____ Information given

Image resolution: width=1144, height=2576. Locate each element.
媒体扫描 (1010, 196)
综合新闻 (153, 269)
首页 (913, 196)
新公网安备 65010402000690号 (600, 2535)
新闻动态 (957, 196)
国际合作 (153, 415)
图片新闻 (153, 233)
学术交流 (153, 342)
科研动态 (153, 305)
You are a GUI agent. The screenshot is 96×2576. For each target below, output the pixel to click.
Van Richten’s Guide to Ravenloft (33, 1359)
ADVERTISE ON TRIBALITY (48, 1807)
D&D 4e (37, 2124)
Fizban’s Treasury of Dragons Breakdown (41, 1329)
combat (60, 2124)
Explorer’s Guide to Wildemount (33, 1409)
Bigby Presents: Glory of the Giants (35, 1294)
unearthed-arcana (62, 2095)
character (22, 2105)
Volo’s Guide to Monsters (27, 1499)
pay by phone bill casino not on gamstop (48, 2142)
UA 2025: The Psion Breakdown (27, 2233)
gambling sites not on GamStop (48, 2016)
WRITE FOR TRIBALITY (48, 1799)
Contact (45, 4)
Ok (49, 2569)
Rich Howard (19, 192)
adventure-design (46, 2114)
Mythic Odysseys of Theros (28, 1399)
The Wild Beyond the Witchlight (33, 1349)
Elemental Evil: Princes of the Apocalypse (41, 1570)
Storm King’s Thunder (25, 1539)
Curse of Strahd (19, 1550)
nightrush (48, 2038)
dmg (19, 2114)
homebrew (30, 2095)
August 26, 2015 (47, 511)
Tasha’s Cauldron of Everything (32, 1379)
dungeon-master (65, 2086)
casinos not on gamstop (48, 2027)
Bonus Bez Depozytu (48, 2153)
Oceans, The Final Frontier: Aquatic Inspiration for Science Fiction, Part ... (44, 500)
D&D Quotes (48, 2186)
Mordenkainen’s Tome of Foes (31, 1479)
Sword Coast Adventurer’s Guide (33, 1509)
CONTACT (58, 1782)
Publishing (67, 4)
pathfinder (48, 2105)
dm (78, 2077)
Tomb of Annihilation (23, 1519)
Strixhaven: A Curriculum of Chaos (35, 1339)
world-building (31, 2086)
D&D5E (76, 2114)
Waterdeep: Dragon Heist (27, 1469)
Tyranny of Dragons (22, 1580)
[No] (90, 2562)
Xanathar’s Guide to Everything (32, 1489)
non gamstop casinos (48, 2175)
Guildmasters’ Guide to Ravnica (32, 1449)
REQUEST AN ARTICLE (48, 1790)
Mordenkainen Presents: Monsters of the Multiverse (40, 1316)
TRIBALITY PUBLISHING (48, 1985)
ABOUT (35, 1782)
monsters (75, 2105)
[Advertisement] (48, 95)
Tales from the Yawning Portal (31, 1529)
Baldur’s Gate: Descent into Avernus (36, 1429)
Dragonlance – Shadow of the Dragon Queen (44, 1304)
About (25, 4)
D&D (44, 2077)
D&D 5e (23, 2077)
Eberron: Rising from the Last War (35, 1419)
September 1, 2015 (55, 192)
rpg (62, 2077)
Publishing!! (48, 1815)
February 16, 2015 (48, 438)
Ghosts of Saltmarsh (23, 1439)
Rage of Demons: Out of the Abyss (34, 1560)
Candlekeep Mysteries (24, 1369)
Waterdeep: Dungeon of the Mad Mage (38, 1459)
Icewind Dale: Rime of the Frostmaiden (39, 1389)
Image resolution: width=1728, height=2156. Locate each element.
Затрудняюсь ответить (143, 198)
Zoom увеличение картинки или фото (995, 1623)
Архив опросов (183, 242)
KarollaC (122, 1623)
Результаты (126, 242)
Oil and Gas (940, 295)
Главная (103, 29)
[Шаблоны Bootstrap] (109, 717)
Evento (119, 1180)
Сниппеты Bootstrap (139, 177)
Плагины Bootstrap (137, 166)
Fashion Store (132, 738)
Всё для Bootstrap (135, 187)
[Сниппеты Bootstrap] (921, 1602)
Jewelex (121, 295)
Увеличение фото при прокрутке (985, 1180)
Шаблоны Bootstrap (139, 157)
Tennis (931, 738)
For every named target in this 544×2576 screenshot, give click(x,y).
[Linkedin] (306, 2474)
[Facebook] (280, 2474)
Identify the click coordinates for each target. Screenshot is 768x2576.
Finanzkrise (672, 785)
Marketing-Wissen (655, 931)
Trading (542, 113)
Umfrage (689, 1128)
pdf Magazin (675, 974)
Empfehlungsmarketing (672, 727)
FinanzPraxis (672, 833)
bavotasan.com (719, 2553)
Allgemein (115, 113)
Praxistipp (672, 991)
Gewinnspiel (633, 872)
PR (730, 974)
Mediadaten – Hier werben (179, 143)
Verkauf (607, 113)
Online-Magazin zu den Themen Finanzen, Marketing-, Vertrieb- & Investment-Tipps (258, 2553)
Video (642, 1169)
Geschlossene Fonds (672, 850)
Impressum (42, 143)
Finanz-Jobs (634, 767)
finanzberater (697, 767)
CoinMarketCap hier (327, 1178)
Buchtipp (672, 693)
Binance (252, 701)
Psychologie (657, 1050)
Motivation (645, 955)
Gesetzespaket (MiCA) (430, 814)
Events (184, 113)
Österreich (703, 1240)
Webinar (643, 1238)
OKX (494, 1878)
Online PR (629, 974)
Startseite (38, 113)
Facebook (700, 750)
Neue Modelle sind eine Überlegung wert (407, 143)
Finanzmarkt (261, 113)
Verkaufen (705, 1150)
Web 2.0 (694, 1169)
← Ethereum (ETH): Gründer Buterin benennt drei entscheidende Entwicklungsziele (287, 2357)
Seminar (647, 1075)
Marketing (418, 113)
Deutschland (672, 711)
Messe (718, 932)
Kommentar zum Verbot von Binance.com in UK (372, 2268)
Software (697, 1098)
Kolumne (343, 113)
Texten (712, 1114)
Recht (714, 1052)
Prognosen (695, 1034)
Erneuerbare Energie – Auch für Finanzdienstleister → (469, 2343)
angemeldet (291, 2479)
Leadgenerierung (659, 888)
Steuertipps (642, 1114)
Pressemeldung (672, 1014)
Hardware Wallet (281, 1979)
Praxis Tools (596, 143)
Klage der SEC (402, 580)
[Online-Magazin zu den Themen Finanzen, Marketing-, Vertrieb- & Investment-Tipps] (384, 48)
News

________

Required action:
The records above should be repeated exactly. Print them all.

Worked solution:
Image resolution: width=1144, height=2576. Locate each element.
媒体扫描 (1010, 196)
综合新闻 (153, 269)
首页 (913, 196)
新公网安备 65010402000690号 (600, 2535)
新闻动态 (957, 196)
国际合作 (153, 415)
图片新闻 (153, 233)
学术交流 (153, 342)
科研动态 (153, 305)
You are a GUI agent. The screenshot is 96×2576. For each target below, output the pixel to click.
Van Richten’s Guide to Ravenloft (33, 1359)
ADVERTISE ON TRIBALITY (48, 1807)
D&D 4e (37, 2124)
Fizban’s Treasury of Dragons Breakdown (41, 1329)
combat (60, 2124)
Explorer’s Guide to Wildemount (33, 1409)
Bigby Presents: Glory of the Giants (35, 1294)
unearthed-arcana (62, 2095)
character (22, 2105)
Volo’s Guide to Monsters (27, 1499)
pay by phone bill casino not on gamstop (48, 2142)
UA 2025: The Psion Breakdown (27, 2233)
gambling sites not on GamStop (48, 2016)
WRITE FOR TRIBALITY (48, 1799)
Contact (45, 4)
Ok (49, 2569)
Rich Howard (19, 192)
adventure-design (46, 2114)
Mythic Odysseys of Theros (28, 1399)
The Wild Beyond the Witchlight (33, 1349)
Elemental Evil: Princes of the Apocalypse (41, 1570)
Storm King’s Thunder (25, 1539)
Curse of Strahd (19, 1550)
nightrush (48, 2038)
dmg (19, 2114)
homebrew (30, 2095)
August 26, 2015 (47, 511)
Tasha’s Cauldron of Everything (32, 1379)
dungeon-master (65, 2086)
casinos not on gamstop (48, 2027)
Bonus Bez Depozytu (48, 2153)
Oceans, The Final Frontier: Aquatic Inspiration for Science Fiction, Part ... (44, 500)
D&D Quotes (48, 2186)
Mordenkainen’s Tome of Foes (31, 1479)
Sword Coast Adventurer’s Guide (33, 1509)
CONTACT (58, 1782)
Publishing (67, 4)
pathfinder (48, 2105)
dm (78, 2077)
Tomb of Annihilation (23, 1519)
Strixhaven: A Curriculum of Chaos (35, 1339)
world-building (31, 2086)
D&D5E (76, 2114)
Waterdeep: Dragon Heist (27, 1469)
Tyranny of Dragons (22, 1580)
[No] (90, 2562)
Xanathar’s Guide to Everything (32, 1489)
non gamstop casinos (48, 2175)
Guildmasters’ Guide to Ravnica (32, 1449)
REQUEST AN ARTICLE (48, 1790)
Mordenkainen Presents: Monsters of the Multiverse (40, 1316)
TRIBALITY PUBLISHING (48, 1985)
ABOUT (35, 1782)
monsters (75, 2105)
[Advertisement] (48, 95)
Tales from the Yawning Portal (31, 1529)
Baldur’s Gate: Descent into Avernus (36, 1429)
Dragonlance – Shadow of the Dragon Queen (44, 1304)
About (25, 4)
D&D (44, 2077)
D&D 5e (23, 2077)
Eberron: Rising from the Last War (35, 1419)
September 1, 2015 (55, 192)
rpg (62, 2077)
Publishing!! (48, 1815)
February 16, 2015 (48, 438)
Ghosts of Saltmarsh (23, 1439)
Rage of Demons: Out of the Abyss (34, 1560)
Candlekeep Mysteries (24, 1369)
Waterdeep: Dungeon of the Mad Mage (38, 1459)
Icewind Dale: Rime of the Frostmaiden (39, 1389)
Image resolution: width=1728, height=2156. Locate each element.
Затрудняюсь ответить (143, 198)
Zoom увеличение картинки или фото (995, 1623)
Архив опросов (183, 242)
KarollaC (122, 1623)
Результаты (126, 242)
Oil and Gas (940, 295)
Главная (103, 29)
[Шаблоны Bootstrap] (109, 717)
Evento (119, 1180)
Сниппеты Bootstrap (139, 177)
Плагины Bootstrap (137, 166)
Fashion Store (132, 738)
Всё для Bootstrap (135, 187)
[Сниппеты Bootstrap] (921, 1602)
Jewelex (121, 295)
Увеличение фото при прокрутке (985, 1180)
Шаблоны Bootstrap (139, 157)
Tennis (931, 738)
For every named target in this 544×2576 screenshot, give click(x,y).
[Linkedin] (306, 2474)
[Facebook] (280, 2474)
Identify the click coordinates for each target. Screenshot is 768x2576.
Finanzkrise (672, 785)
Marketing-Wissen (655, 931)
Trading (542, 113)
Umfrage (689, 1128)
pdf Magazin (675, 974)
Empfehlungsmarketing (672, 727)
FinanzPraxis (672, 833)
bavotasan.com (719, 2553)
Allgemein (115, 113)
Praxistipp (672, 991)
Gewinnspiel (633, 872)
PR (730, 974)
Mediadaten – Hier werben (179, 143)
Verkauf (607, 113)
Online-Magazin zu den Themen Finanzen, Marketing-, Vertrieb- & Investment-Tipps (258, 2553)
Video (642, 1169)
Geschlossene Fonds (672, 850)
Impressum (42, 143)
Finanz-Jobs (634, 767)
finanzberater (697, 767)
CoinMarketCap hier (327, 1178)
Buchtipp (672, 693)
Binance (252, 701)
Psychologie (657, 1050)
Motivation (645, 955)
Gesetzespaket (MiCA) (430, 814)
Events (184, 113)
Österreich (703, 1240)
Webinar (643, 1238)
OKX (494, 1878)
Online PR (629, 974)
Startseite (38, 113)
Facebook (700, 750)
Neue Modelle sind eine Überlegung wert (407, 143)
Finanzmarkt (261, 113)
Verkaufen (705, 1150)
Web 2.0 (694, 1169)
← Ethereum (ETH): Gründer Buterin benennt drei entscheidende Entwicklungsziele (287, 2357)
Seminar (647, 1075)
Marketing (418, 113)
Deutschland (672, 711)
Messe (718, 932)
Kommentar zum Verbot von Binance.com in UK (372, 2268)
Software (697, 1098)
Kolumne (343, 113)
Texten (712, 1114)
Recht (714, 1052)
Prognosen (695, 1034)
Erneuerbare Energie – Auch für Finanzdienstleister → (469, 2343)
angemeldet (291, 2479)
Leadgenerierung (659, 888)
Steuertipps (642, 1114)
Pressemeldung (672, 1014)
Hardware Wallet (281, 1979)
Praxis Tools (596, 143)
Klage der SEC (402, 580)
[Online-Magazin zu den Themen Finanzen, Marketing-, Vertrieb- & Investment-Tipps] (384, 48)
News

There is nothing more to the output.